UHPLC method for simultaneous assessment of pharmacokinetic parameters of co-administered voriconazole and omeprazole using rat plasma

Abstract

Voriconazole (VRC) is a first-line therapeutic agent for the treatment of invasive fungal infections, whereas omeprazole (OMZ) is a commonly used acid suppressant; however, the two drugs are often used in combination in clinical practice. The aim of this research was to investigate how the co-administration of OMZ and VRC affects the pharmacokinetic characteristics of VRC in rats. A new ultra high-performance liquid chromatography (UHPLC) analytical method was developed and validated for simultaneous analysis of co-administered drugs using VRC and OMZ. A Shim-pack GIST-HP C18 column with 0.1 M triethylamine:acetonitrile (70:30, v/v) as the mobile phase (flow rate: 0.3 mL/min) was used, and UV detection was performed at 240 nm. Liquid–liquid extraction of plasma samples was carried out using dichloromethane. The bioanalytical method was linear over a range of VRC concentrations (100–2000 ng/mL) and OMZ (50–10,000 ng/mL) concentrations, and exhibited both accuracy and precision within the acceptable respective ranges. The average extraction recoveries for VRC and OMZ in plasma were 94.88 % and 82.76 %, respectively.
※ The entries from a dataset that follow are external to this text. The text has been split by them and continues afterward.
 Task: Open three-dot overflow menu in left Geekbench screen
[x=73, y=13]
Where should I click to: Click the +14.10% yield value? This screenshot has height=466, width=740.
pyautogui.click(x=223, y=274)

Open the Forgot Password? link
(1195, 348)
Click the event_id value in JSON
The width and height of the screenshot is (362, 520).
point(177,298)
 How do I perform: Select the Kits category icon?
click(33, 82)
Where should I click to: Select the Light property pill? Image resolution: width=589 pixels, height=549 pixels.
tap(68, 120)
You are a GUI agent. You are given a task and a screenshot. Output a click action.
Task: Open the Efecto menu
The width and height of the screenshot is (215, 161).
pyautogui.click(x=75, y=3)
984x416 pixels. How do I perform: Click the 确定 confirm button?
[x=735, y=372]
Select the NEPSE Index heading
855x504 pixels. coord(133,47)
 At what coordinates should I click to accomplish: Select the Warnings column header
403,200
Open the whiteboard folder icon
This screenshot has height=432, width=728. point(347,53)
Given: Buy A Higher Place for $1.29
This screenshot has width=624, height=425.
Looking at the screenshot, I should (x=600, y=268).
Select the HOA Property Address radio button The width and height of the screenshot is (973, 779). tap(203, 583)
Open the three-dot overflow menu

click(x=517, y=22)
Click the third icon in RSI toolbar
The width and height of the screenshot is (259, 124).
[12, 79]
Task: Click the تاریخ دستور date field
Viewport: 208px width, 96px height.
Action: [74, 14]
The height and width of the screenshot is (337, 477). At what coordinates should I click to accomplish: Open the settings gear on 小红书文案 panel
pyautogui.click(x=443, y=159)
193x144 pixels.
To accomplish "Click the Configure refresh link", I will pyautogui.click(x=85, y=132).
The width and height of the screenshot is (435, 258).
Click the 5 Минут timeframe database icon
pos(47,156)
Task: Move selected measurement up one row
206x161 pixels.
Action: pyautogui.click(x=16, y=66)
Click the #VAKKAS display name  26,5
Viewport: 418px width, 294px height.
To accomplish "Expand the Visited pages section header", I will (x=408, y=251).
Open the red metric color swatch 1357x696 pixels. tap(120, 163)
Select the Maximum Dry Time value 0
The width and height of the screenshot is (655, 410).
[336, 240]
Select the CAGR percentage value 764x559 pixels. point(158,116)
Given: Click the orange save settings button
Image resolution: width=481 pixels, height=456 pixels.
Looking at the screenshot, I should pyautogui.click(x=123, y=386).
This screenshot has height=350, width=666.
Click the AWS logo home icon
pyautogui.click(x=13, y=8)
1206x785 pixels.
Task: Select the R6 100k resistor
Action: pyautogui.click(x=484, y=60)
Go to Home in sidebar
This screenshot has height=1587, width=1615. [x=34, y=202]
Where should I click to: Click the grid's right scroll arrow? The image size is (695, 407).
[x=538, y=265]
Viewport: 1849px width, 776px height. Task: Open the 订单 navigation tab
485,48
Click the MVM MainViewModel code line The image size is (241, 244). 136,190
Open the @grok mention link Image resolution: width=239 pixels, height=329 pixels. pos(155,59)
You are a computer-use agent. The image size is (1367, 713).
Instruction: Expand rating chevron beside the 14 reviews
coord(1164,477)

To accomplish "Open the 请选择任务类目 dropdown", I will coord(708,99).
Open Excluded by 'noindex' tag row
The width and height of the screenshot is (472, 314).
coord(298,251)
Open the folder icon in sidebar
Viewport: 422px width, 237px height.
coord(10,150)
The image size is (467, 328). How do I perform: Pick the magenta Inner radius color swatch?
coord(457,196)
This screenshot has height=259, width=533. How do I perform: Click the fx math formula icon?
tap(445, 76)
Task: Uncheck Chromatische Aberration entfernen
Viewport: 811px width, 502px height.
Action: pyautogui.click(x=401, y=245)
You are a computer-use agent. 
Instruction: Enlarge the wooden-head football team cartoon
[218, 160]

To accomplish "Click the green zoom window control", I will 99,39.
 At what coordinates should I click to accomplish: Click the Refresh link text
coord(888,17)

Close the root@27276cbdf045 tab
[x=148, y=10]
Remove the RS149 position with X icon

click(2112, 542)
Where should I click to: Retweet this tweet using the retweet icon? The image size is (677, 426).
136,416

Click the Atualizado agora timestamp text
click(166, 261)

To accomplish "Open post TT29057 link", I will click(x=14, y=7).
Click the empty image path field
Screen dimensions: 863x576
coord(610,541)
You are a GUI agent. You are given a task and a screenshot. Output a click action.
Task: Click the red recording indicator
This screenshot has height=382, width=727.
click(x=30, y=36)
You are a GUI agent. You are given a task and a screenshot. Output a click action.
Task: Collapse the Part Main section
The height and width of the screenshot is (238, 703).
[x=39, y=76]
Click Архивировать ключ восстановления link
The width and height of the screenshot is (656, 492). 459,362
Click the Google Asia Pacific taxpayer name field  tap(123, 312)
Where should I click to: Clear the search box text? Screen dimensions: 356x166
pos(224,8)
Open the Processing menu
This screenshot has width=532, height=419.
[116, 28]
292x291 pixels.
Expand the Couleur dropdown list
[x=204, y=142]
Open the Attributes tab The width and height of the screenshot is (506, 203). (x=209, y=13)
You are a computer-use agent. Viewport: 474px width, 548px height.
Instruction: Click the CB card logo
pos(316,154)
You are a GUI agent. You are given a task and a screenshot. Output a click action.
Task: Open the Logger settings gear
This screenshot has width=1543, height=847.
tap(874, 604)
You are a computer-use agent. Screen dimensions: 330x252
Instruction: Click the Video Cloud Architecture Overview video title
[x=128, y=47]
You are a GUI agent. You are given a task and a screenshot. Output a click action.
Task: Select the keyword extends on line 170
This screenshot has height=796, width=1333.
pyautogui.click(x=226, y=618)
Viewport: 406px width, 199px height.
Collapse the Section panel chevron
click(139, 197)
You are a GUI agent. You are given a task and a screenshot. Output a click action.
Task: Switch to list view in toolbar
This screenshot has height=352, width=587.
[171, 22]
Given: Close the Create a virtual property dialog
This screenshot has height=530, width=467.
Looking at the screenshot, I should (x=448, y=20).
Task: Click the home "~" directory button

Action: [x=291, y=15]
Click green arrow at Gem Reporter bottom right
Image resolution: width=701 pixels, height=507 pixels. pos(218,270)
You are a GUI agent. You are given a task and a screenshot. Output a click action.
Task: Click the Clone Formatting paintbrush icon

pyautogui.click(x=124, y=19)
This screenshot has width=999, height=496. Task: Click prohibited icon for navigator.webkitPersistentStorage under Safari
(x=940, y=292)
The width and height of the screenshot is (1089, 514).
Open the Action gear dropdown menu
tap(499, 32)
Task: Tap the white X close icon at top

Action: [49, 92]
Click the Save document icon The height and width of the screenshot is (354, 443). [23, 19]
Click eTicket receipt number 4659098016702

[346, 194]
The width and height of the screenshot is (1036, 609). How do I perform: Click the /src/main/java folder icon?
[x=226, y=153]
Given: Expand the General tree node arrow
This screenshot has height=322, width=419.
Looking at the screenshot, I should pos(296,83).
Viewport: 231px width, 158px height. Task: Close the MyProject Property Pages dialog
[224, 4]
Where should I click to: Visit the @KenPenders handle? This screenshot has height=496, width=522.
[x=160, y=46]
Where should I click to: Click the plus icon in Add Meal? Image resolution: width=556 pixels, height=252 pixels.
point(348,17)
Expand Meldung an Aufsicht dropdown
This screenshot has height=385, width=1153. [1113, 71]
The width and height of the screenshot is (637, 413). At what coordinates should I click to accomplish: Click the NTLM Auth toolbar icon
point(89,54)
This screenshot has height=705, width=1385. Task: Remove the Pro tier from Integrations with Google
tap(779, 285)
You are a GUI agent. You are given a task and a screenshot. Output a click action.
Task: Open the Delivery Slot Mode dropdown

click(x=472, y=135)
Additionally, the method was successfully applied in vivo to estimate the pharmacokinetic features of VRC in the plasma of rats receiving gavage with low and high doses of OMZ. In conclusion, using a new UHPLC method, we determined that co-administration of OMZ substantially decreased the bioavailability of VRC in rats. Potentially significant drug interactions should be considered in patients receiving the combination of OMZ and VRC.